* Work instruction:
The answer must be an exact reprint of the lines from the one with "Image resolution: width=600" through the final line of the data, with no pictures included.

* Material for the task:
:::::
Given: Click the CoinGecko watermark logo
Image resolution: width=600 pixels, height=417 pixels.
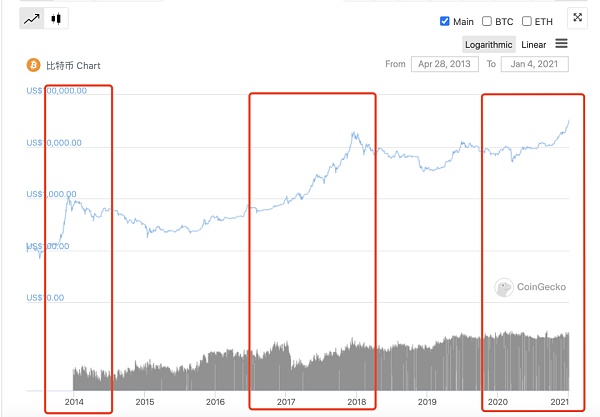Looking at the screenshot, I should click(x=530, y=287).
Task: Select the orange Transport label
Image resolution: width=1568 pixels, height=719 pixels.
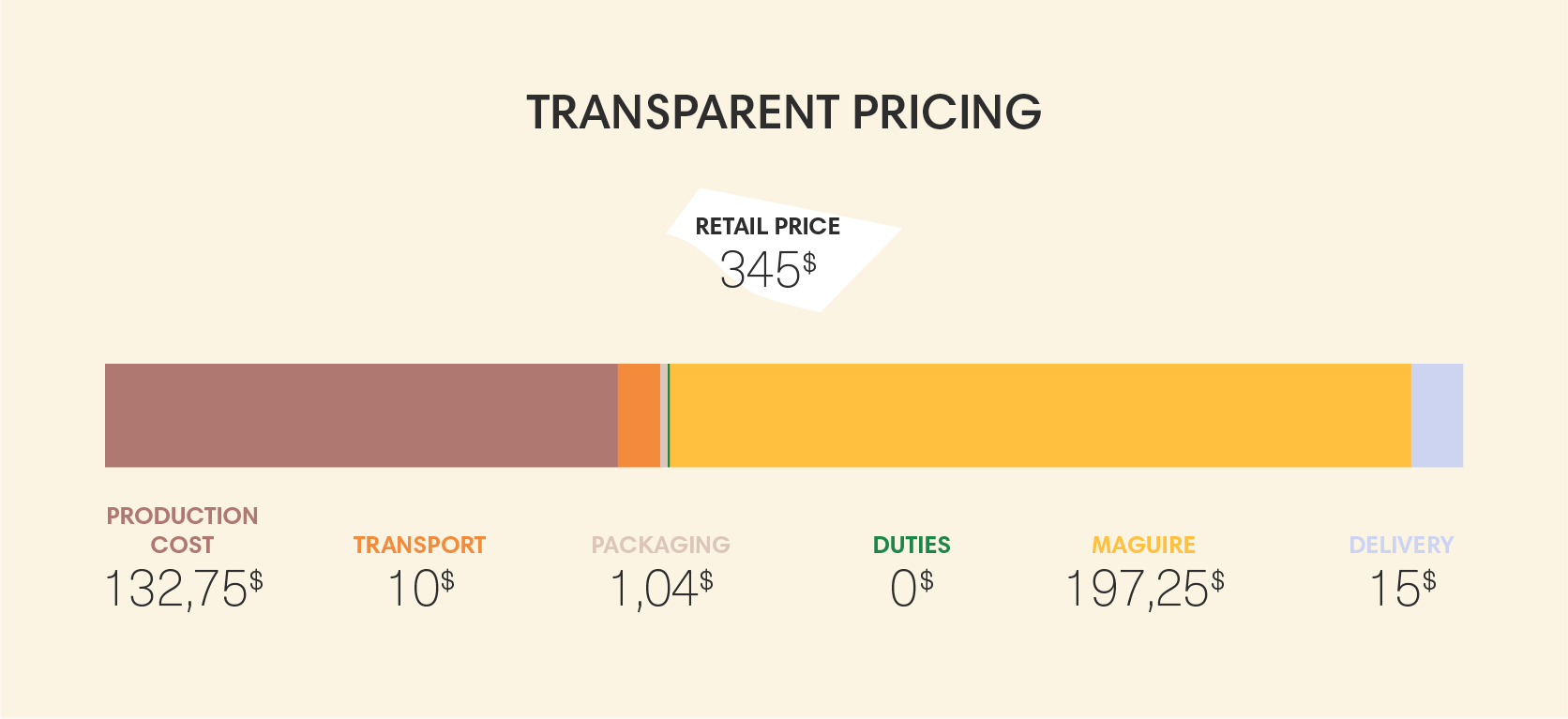Action: click(419, 545)
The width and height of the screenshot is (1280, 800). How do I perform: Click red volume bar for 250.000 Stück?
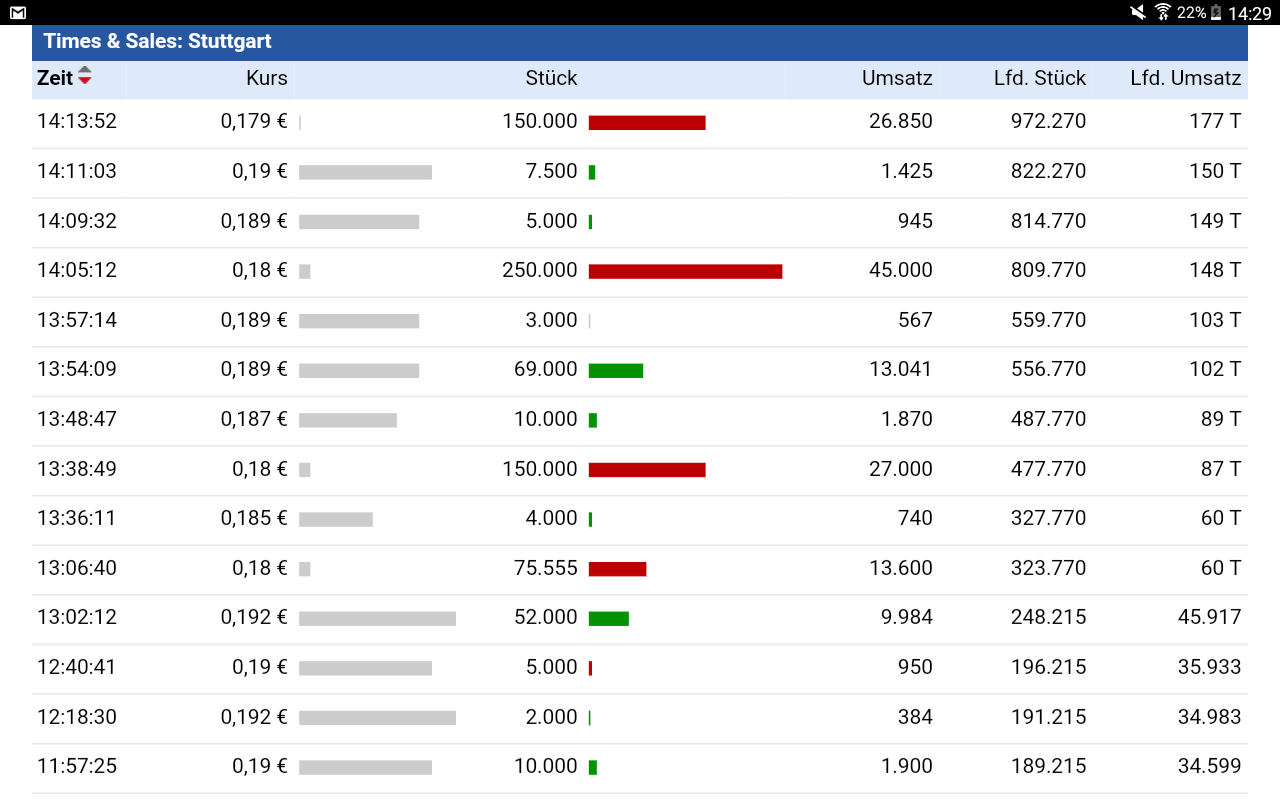(685, 271)
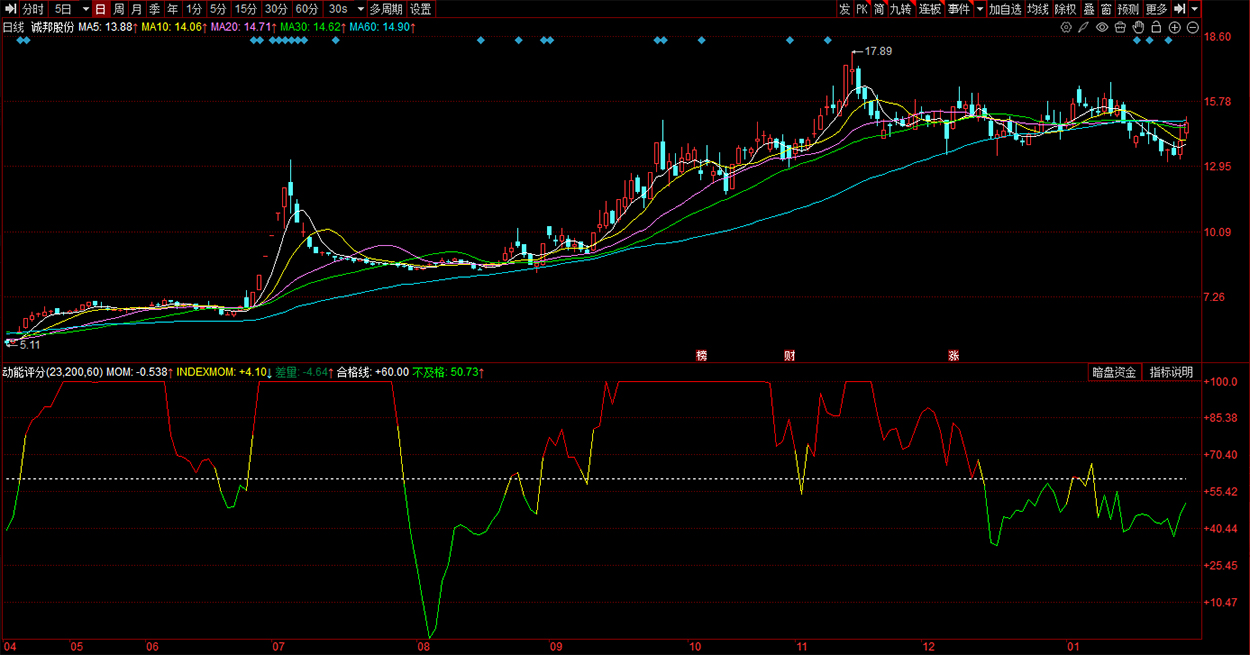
:::::
* Task response:
Image resolution: width=600 pixels, height=417 pixels.
Looking at the screenshot, I should click(x=530, y=287).
Task: Select the orange Transport label
Image resolution: width=1568 pixels, height=719 pixels.
Action: click(419, 545)
The width and height of the screenshot is (1280, 800). How do I perform: Click red volume bar for 250.000 Stück?
(685, 271)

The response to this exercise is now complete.